**Selected excerpt**
_ _ _

Bug #210

setting ring buffer size below 64 via ethtool on the ar71xx hangs the driver at gigE speeds

Added by Dave Täht on Jul 16, 2011. Updated on Apr 21, 2012.
Closed High Jim Gettys

Description

If the wan is on gigE and IF you are getting serious network traffic before you run ethtool, the ring buffer doesn’t get updated right, and you stop getting traffic at 7 packets. Worse, ethtool runs AFTER dhcp, so you do get a valid ip address, then ethtool -g tx 4 runs and locks up the card.

This showed up in our testing in the last couple days. You unplug and replug, it sets up the driver right that time, and life is good, and we achieve 100+Mbit/sec speeds with VERY low latency.

I can duplicate it every time now, but was faarrrr too tired after debugging the problem for 2 days straight to figure out where it was, but I think it should be easy to find.

Basically, the debloat package in cerowrt would trigger it - but only under those circumstances. Saw it, maybe, rarely, on 100Mbit on the wan port. It explains a lot - reports of dhcp problems, etc, etc.

History

Updated by Dave Täht on Jul 16, 2011.
Trying just reducing txqueuelen for now, will fix ethtool another day.
Updated by Dave Täht on Jul 17, 2011.
After removing the debloating script entirely, which calls ethtool and changes txqueuelen, we were able to get from a reliably reproducable test case (driver died after 7 packets) to where the wan port seemed to actually work, for one router, in limited testing.

_ _ _

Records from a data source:

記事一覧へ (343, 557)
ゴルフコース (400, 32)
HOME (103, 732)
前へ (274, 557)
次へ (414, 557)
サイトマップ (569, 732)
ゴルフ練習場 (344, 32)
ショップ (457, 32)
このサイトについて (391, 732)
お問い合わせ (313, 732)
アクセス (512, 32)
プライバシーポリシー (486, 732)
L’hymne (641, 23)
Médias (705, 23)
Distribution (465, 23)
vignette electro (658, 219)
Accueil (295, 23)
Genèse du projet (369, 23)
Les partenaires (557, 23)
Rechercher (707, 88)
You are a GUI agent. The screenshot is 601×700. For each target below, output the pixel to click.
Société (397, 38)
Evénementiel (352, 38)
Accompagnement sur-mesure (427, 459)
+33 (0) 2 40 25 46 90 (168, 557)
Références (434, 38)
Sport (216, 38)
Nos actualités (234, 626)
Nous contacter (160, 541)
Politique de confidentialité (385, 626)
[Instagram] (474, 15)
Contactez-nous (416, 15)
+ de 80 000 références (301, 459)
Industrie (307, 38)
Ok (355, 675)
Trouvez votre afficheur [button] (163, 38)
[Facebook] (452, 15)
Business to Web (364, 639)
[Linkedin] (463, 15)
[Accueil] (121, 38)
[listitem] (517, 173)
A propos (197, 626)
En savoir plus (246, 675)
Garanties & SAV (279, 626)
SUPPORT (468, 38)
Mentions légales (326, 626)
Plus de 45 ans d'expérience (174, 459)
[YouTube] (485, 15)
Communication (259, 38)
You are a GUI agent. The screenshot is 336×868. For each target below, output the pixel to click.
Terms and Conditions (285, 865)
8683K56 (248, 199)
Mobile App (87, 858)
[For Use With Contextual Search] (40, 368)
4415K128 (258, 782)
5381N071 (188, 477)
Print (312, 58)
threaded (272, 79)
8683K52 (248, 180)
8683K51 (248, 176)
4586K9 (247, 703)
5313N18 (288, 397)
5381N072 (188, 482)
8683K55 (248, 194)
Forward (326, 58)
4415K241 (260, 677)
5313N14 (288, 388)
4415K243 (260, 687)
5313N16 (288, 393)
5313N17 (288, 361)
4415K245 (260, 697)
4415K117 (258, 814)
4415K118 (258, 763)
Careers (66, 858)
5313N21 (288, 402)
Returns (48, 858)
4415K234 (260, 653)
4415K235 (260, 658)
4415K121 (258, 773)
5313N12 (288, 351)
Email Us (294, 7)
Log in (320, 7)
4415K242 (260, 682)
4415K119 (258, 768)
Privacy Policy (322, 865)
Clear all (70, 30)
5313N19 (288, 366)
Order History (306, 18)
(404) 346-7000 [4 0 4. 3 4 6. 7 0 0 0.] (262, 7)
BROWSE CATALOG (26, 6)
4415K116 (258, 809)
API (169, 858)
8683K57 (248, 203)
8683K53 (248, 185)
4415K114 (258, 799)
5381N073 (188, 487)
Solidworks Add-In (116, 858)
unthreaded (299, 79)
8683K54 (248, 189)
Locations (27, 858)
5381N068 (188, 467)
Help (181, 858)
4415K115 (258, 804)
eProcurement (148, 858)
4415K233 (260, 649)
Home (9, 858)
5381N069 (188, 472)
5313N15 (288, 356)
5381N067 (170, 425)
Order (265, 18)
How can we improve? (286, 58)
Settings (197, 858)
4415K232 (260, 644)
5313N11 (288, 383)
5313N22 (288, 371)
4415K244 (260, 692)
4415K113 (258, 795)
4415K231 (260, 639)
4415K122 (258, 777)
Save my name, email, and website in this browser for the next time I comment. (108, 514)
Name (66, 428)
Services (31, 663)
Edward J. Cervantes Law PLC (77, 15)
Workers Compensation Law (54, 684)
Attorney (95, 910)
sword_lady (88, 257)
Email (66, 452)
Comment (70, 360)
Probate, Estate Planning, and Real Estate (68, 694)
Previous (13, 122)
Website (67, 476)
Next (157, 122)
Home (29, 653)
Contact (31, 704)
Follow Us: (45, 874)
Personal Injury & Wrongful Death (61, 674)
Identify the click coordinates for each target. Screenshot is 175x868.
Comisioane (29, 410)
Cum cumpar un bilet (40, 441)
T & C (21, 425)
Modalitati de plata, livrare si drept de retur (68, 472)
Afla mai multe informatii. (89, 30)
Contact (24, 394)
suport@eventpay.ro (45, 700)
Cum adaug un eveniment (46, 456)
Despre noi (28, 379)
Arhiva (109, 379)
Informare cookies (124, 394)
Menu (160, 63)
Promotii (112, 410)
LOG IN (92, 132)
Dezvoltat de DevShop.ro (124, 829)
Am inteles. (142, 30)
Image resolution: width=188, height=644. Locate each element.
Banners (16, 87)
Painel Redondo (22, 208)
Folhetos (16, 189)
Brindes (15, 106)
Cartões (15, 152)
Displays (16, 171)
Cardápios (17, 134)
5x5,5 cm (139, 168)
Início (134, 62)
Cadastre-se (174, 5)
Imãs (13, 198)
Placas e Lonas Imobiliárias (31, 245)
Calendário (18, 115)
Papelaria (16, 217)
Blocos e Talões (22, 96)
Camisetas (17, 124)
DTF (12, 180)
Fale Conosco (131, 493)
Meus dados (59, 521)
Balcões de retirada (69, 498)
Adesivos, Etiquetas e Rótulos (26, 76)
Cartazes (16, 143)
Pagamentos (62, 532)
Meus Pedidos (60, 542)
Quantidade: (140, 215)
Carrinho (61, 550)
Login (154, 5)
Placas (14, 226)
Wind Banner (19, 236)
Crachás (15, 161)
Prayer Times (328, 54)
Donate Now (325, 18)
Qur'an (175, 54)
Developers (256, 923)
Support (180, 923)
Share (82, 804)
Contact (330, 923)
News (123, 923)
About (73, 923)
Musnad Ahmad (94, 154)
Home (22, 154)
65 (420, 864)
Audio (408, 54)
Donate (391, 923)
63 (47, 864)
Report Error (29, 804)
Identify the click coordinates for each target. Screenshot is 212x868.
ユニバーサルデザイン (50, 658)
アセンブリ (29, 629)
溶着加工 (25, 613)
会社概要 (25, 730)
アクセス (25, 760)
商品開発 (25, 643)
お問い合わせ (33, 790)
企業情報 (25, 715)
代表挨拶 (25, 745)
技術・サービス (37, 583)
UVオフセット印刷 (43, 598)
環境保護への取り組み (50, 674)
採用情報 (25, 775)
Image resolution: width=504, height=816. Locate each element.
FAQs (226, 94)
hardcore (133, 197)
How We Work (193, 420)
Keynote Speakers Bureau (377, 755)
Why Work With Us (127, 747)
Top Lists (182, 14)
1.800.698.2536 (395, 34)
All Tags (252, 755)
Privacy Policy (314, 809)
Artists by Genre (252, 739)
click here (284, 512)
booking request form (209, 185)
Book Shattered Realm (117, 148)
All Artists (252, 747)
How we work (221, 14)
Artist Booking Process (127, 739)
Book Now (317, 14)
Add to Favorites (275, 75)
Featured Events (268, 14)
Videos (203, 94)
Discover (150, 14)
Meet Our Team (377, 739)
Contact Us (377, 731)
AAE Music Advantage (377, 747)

_ _ _

**Exercise requirements**
According to the bug report above, what speeds are achieved after unplugging and replugging sets up the driver correctly?

**Result for this task**
Speeds of 100+Mbit/sec with very low latency.